Last week we analyzed the design of the Magnetic Underwater Meteorite Sled (MUMS Jr.) and proposed suggestions for improving the device, we have dedicated this entire week to prototyping the final design of the device so that we can reassess the effectiveness of it through more trials at Northerly Island. This week, we primarily focused on the structure of the device to increase the likelihood that we will collect meteorite fragments. We evenly distributed three PVC columns along the lengths of the sled. These will serve as adjustable attachment points for our magnetic bar. Using a drill press, we drilled holes, whose diameter measured 5 millimeters, vertically along the columns, at one inch intervals. Our magnet bar, which carries four, two square centimeter Rare Earth Magnets that stretch across two opposing columns. We first planned to have multiple magnets at different heights because the fragments’ iron content ranges from 4-10% and differ in sizes.
Our team also built a bumper in front of the sled to prevent any fragments from the meteorite from being knocked off the magnet by large rocks and to reduce the likelihood that a large object damages the magnets. We constructed the bumper out of PVC pipes and highly durable shock resistant rope.
It was a thrilling experience for our team, as we tested the Magnetic Underwater Meteorite Sled (MUMS Jr.) this past Friday at Northerly Island. Based on the trials, our team concluded that we needed to modify some aspects of the sled. During the trials, when we placed the sled in the water, our team noticed that the sled was tilting forward. As a result of the tilt, the mouth of the bar magnet was being congested by the sand, preventing any of our artificial meteorite fragments from attaching to the bar magnet. To solve this issue, we are considering using a movable magnetic bar, or perhaps converting our “bar” to a wheel or sorts. After completing the trials, our team will use our observations to improve the sled. Kachow for now.
Far Horizons Interns Begin in the Lab
Written by Mary Greenlees - Far Horizons Teen Intern
Hey, my name is Mary Greenlees, I am a rising senior at Riverside-Brookfield High School and I am one of the Far Horizons Summer Interns that are working on the Magnetic Meteorite Sled (MUMS Jr.)
Today was our first day as a Far Horizons Summer Intern team to tackle the project and learn more about the sled itself. Dr. Phil Willink from the Shedd Aquarium visited us to discuss questions we had about the design of the sled and how we could improve the device. We brainstormed a list of concerns and questions we had and asked for his input.
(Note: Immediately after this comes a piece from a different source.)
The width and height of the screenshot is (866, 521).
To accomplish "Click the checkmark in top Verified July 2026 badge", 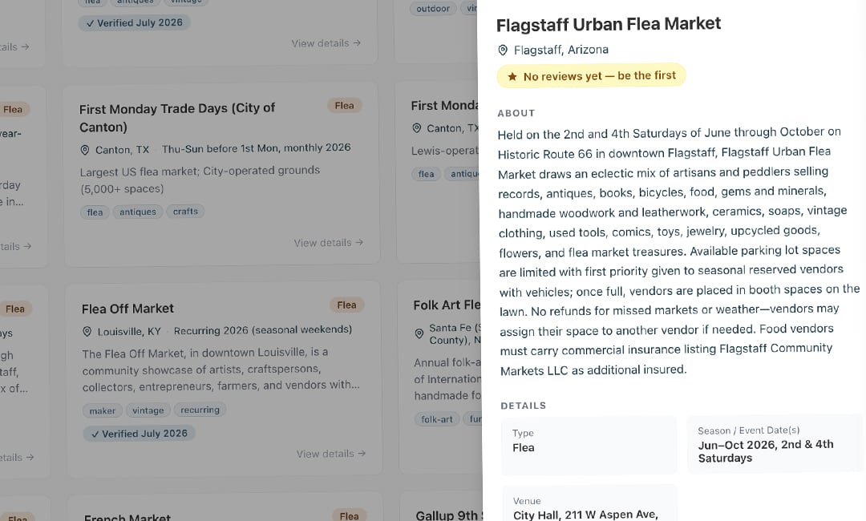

One of the things that we brought up was adding new parts to MUMS Jr. in order to improve it. We discussed adding a rake like device in the front of the sled in order to stir up the sand at the lake bottom, in the hope that any meteorite fragments that had been covered would be more easily discovered. We were also interested in adding a basket, because in the first tests done, it was noted that objects that stuck to the magnet were knocked off the magnet due to a larger object hitting it. In addition, we also thought about adding a bumper (possibly made of rubber) in front of the magnet bar in order to prevent the fragile magnet breaking, and also prevent possible meteorites being knocked off the magnet.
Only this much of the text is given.